Copy each of the items below line for line, with no changes.

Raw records
┏━━

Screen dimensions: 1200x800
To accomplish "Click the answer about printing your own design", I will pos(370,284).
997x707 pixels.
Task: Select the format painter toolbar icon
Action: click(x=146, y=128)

┗━━

**Response to the exercise**:
Screen dimensions: 1200x800
To accomplish "Click the answer about printing your own design", I will pos(370,284).
997x707 pixels.
Task: Select the format painter toolbar icon
Action: click(x=146, y=128)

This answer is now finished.